DATASET RECORDS:
________________
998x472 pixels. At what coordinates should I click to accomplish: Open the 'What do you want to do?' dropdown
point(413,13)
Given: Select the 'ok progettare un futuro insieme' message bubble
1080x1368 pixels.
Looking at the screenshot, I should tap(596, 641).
________________
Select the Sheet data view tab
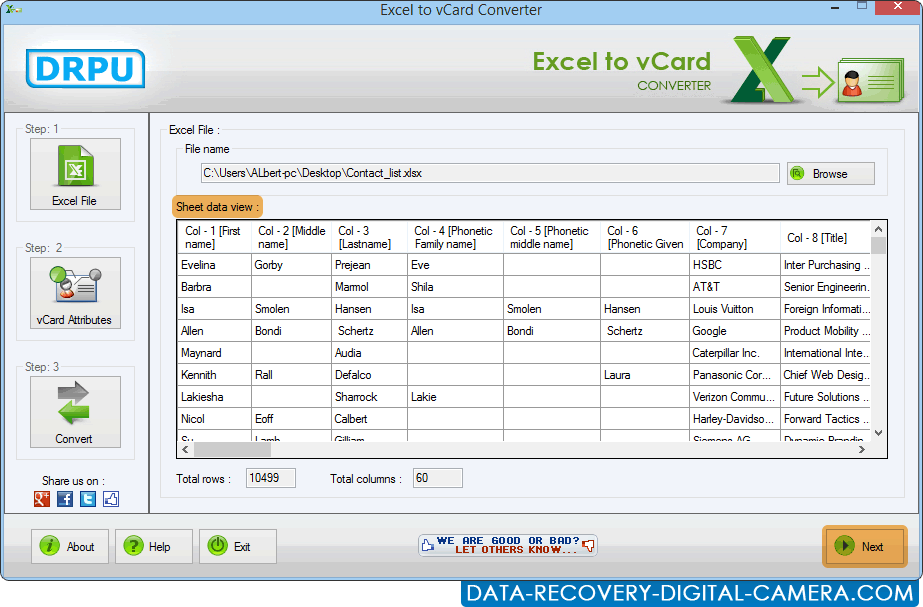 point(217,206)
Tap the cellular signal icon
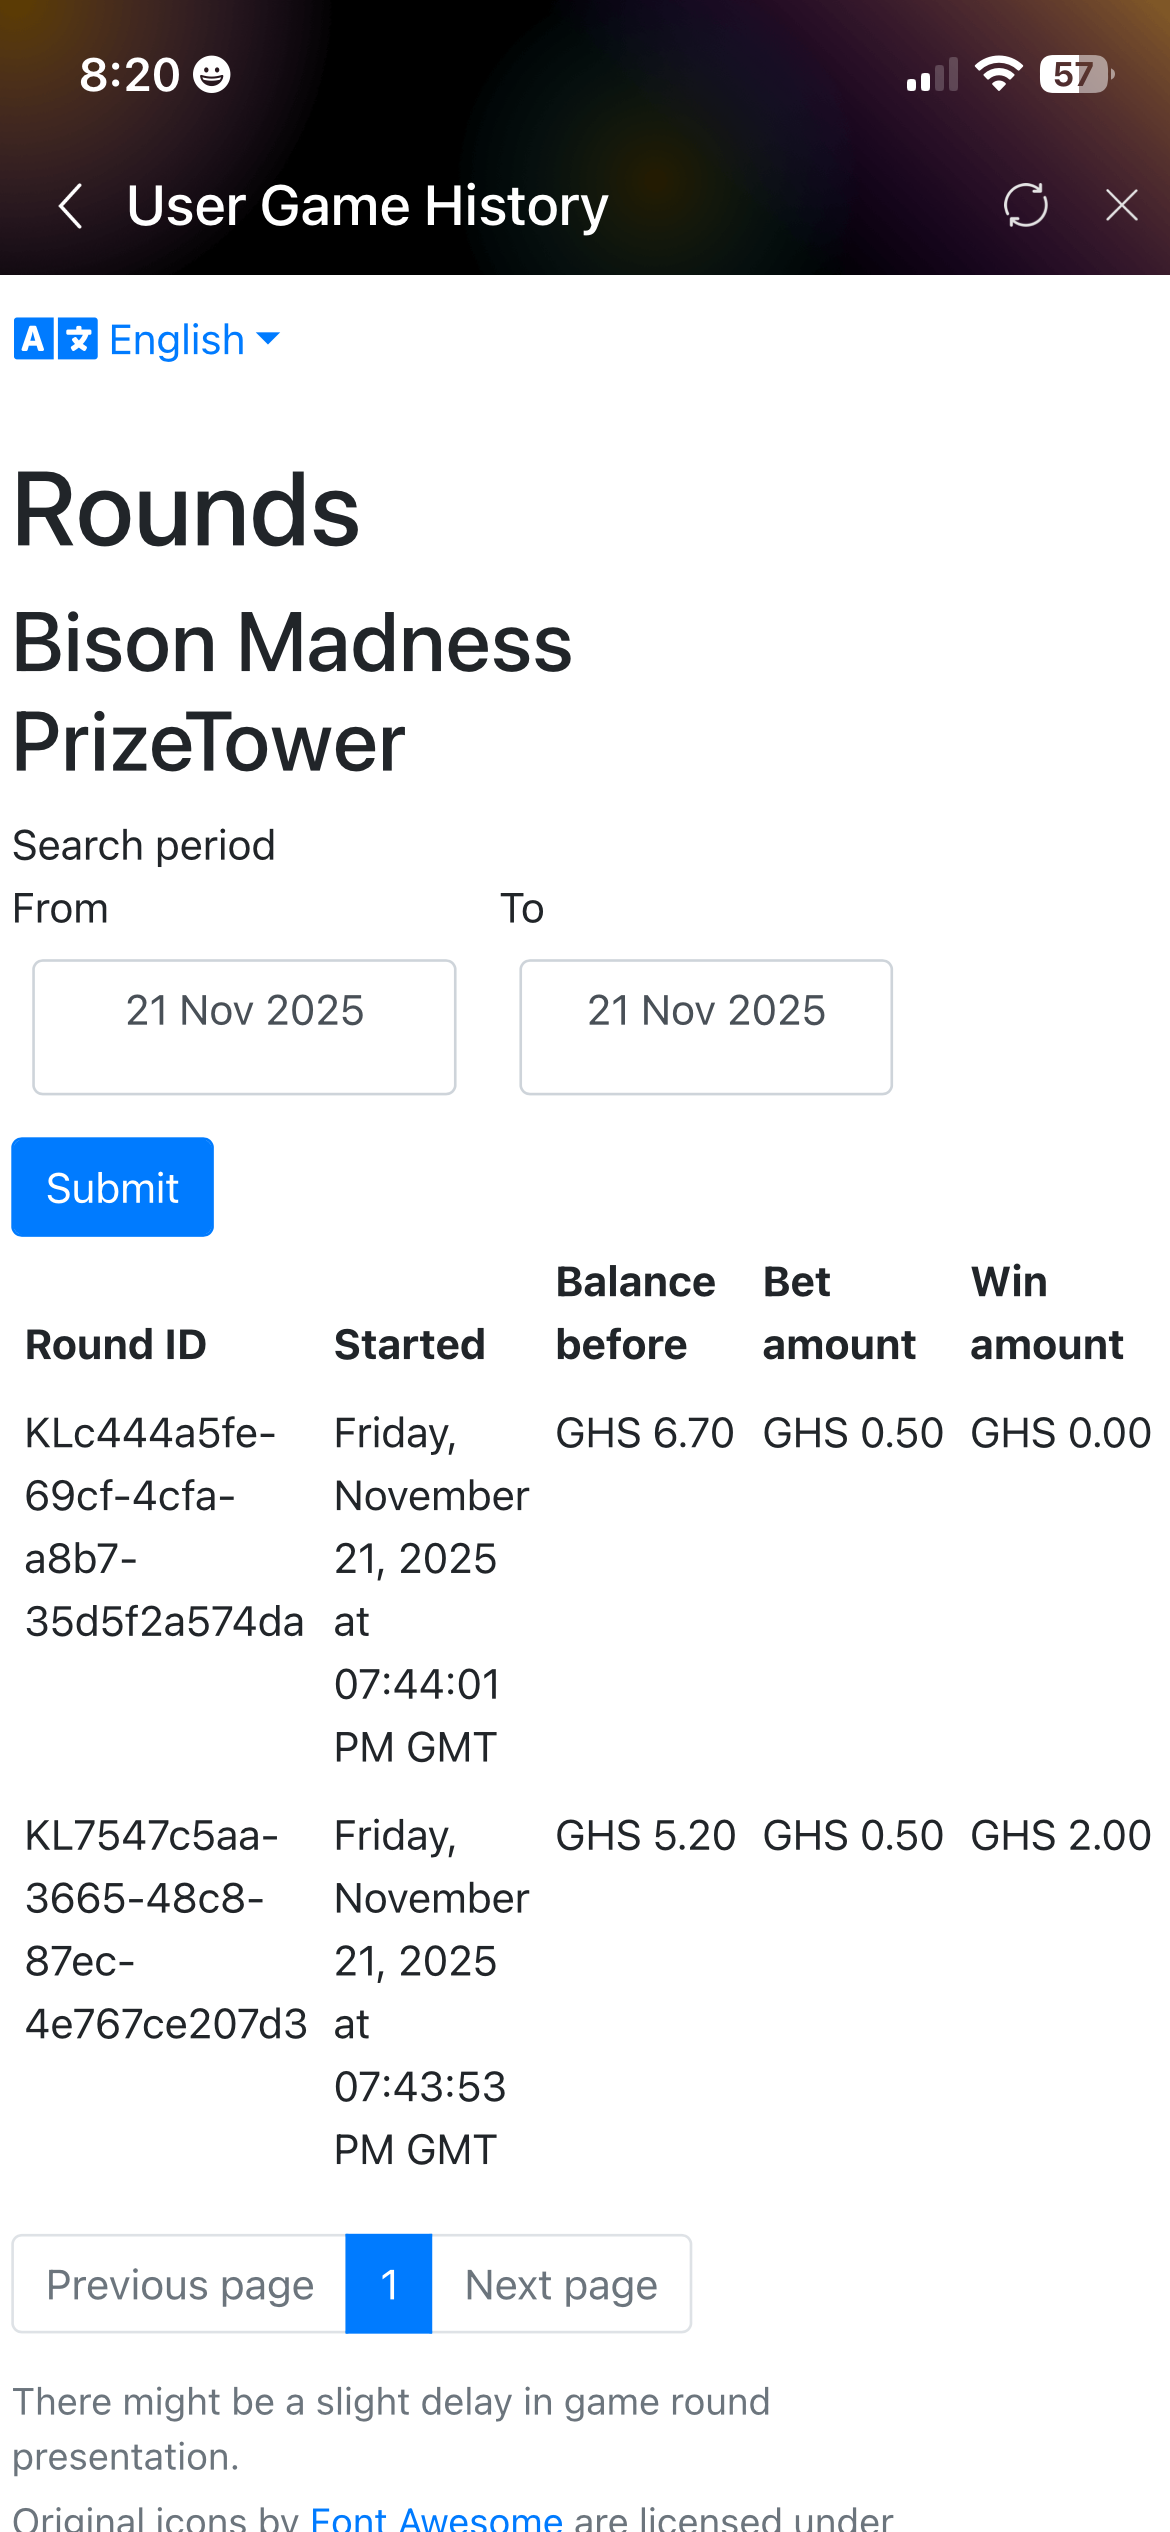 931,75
________________
WHAT NEEDS TO BE DONE: Only one stretch of the entries above is wanted: the lines from the one containing "998x472 pixels. At" through the one containing "Given: Select the". Please reproduce it exactly.

REPLY:
998x472 pixels. At what coordinates should I click to accomplish: Open the 'What do you want to do?' dropdown
point(413,13)
Given: Select the 'ok progettare un futuro insieme' message bubble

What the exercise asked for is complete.